Every entrepreneur needs a strong bookkeeping system to help keep accurate records for a range of purposes. These include analyzing business activities, attracting investors, seeking finance, travel, lodging, and paying taxes as well as meeting reporting requirements. Under tax law, you’re required to keep records relating to income tax, GST or VAT, payments to employees, superannuation, fringe benefits tax, fuel tax credits, and business payments. It can be difficult to set up your own system without a bookkeeping background, which is why you should always consult a bookkeeping or tax professional when making these decisions. Once your system is set up the right training, effort and discipline can help you take control of your business finances.

Modern bookkeeping is the recording of all financial transactions, and is part of the process of accounting in business, which ultimately has tax consequences that any entrepreneur should be cognizant of. These financial transactions include such things as purchases, sales, receipts, and payments by an individual person or an organization/corporation. There are several standard methods of bookkeeping, including the single-entry and double-entry bookkeeping systems. While these may be viewed as “real” bookkeeping, any process for recording financial transactions is a bookkeeping process.
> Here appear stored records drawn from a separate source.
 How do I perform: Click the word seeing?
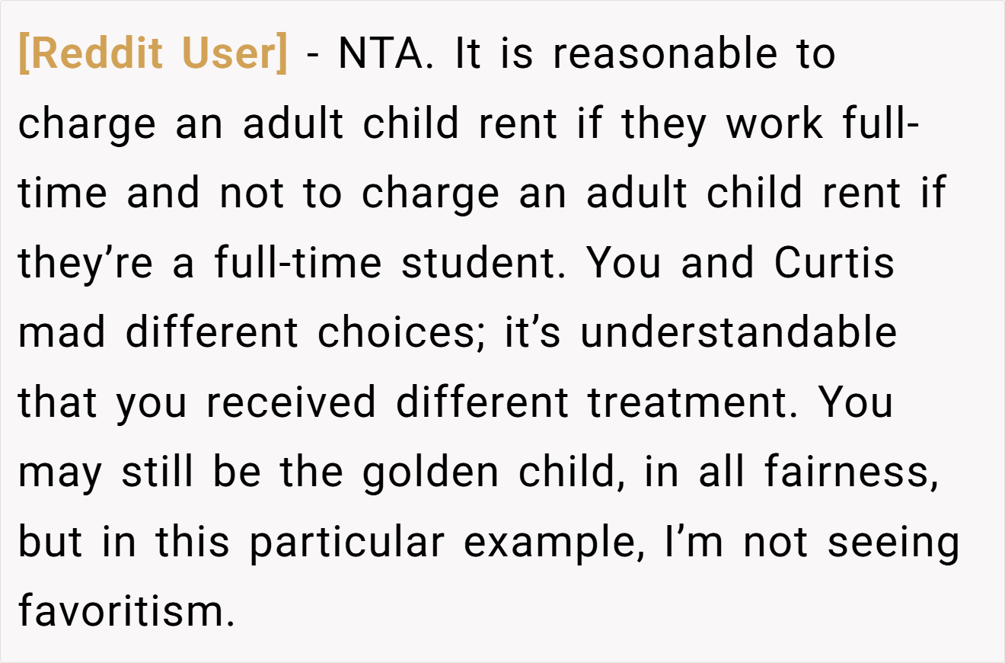[x=894, y=543]
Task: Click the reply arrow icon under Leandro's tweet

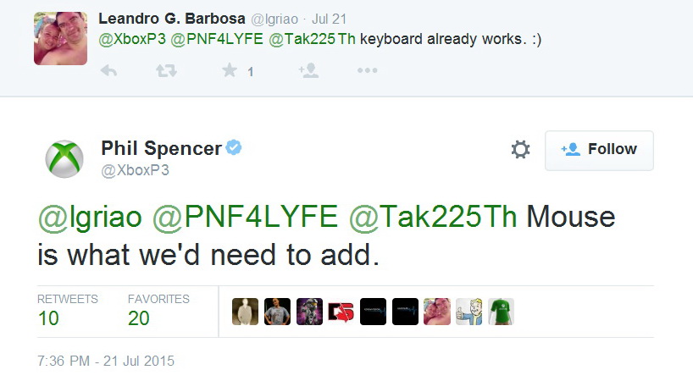Action: (108, 70)
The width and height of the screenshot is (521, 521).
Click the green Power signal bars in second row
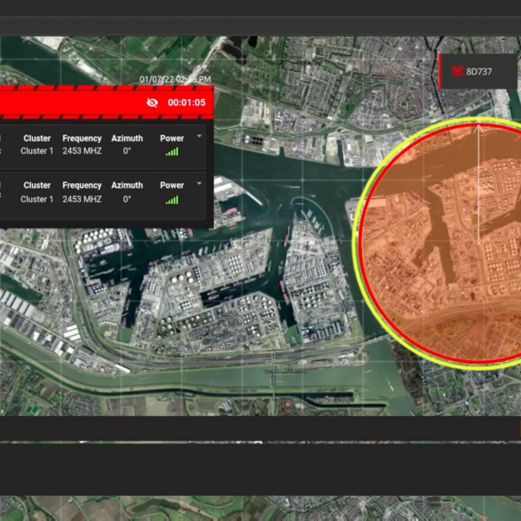click(172, 200)
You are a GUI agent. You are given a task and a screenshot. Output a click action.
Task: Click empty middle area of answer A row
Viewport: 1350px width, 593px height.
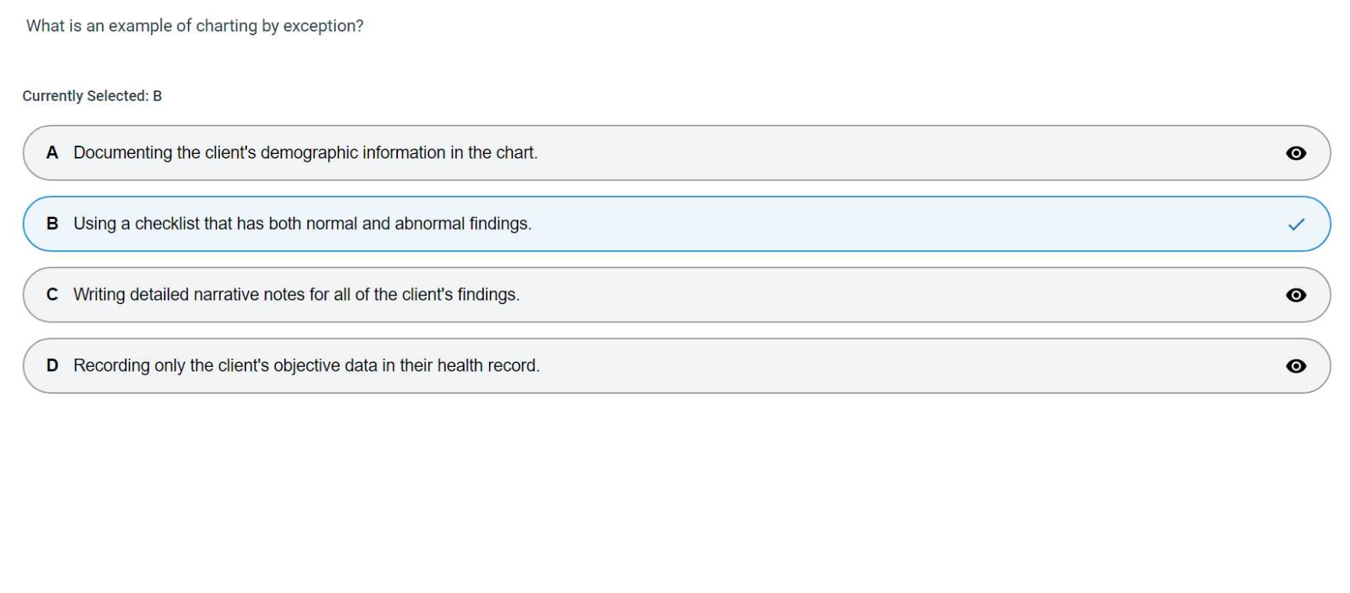[x=882, y=153]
The bookkeeping process primarily records the financial effects of day-to-day transactions. In the Digital Age most business accounting is done electronically, which records financial transactions and simultaneously posts them to the relevant account. In the normal course of business, a document is produced each time a transaction occurs. For example, sales and purchases usually have invoices or receipts. Likewise, deposit slips are used when lodgements (deposits) are made into a bank account.

The execution of good accounting principles can seem overwhelming, which is why this course will help you understand what you should and should not be doing. In addition, our course will touch upon the question every Christian entrepreneur has, which centers around tithing and other tax deductible giving. Check out the video below for a quick look at how you can budget a small Christian owned business.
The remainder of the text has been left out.